## [Extract to read]
○ ○ ○ ○ ○
I'm sad that I wasn't invited to this party.
This is right up my alley.
You are very cordially invited - don't forget to bring a bottle.
What do you folks think about the priming the data with say equivalent to one 'true' sample length. I think this will, on average, pull the result toward the 'true' mean similar to Bayes but it is really very easy to achieve.
Here is an example of a sample count of a stat that was generated randomly with a 'true' 10% frequency.
{0,1,1,1,1,1,1,1,1,1,1,1,1,1,1,2,2,2,2,2,2,2,2,3,3,3,3,3,3,3,3,3,3,3,3,3,4,4,5,5}
this would produce a running standard Hud stat of:
{ 0.0, 50.0, 33.3, 25.0, 20.0, 16.7, 14.3, 12.5, 11.1, 10.0, 9.1, 8.3, 7.7, 7.1, 6.7, 12.5, 11.8, 11.1, 10.5, 10.0, 9.5, 9.1, 8.7, 12.5, 12.0, 11.5, 11.1, 10.7, 10.3, 10.0, 9.7, 9.4, 9.1, 8.8, 8.6, 8.3, 10.8, 10.5, 12.8, 12.5}
If we prime the Hud stat with the equivalent of one sample length of data with one success we get:
{ 9.1, 16.7, 15.4, 14.3, 13.3, 12.5, 11.8, 11.1, 10.5, 10.0, 9.5, 9.1, 8.7, 8.3, 8.0, 11.5, 11.1, 10.7, 10.3, 10.0, 9.7, 9.4, 9.1, 11.8, 11.4, 11.1, 10.8, 10.5, 10.3, 10.0, 9.8, 9.5, 9.3, 9.1, 8.9, 8.7, 10.6, 10.4, 12.2, 12.0}
This looks much better to me and I would prefer this.
○ ○ ○ ○ ○
## [Action item]
List each distinct value in the sample count sequence from the thread on priming a stat, in increasing order.
○ ○ ○ ○ ○
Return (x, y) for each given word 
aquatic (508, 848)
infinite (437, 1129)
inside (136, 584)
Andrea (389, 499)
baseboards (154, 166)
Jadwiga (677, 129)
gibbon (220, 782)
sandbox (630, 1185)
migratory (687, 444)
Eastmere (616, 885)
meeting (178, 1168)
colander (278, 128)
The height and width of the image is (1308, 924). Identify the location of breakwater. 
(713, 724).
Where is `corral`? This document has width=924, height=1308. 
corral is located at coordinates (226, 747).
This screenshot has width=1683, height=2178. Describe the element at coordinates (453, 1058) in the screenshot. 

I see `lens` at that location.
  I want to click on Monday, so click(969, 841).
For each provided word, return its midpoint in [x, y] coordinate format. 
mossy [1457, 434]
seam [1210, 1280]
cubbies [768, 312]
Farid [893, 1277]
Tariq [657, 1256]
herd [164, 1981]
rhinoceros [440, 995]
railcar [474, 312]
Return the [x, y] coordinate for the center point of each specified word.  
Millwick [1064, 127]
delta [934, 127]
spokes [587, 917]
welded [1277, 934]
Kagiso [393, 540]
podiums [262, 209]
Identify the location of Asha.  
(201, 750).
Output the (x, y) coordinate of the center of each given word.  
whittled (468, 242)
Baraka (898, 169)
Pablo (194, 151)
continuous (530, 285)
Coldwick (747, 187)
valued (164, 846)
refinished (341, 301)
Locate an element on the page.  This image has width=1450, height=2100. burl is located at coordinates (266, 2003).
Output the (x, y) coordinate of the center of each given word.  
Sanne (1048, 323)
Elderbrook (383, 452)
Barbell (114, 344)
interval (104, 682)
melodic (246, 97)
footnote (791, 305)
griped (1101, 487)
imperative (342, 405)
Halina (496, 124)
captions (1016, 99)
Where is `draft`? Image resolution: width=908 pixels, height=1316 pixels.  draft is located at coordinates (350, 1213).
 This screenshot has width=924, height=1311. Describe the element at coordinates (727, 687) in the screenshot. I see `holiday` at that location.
○ ○ ○ ○ ○
## [Your response]
0, 1, 2, 3, 4, 5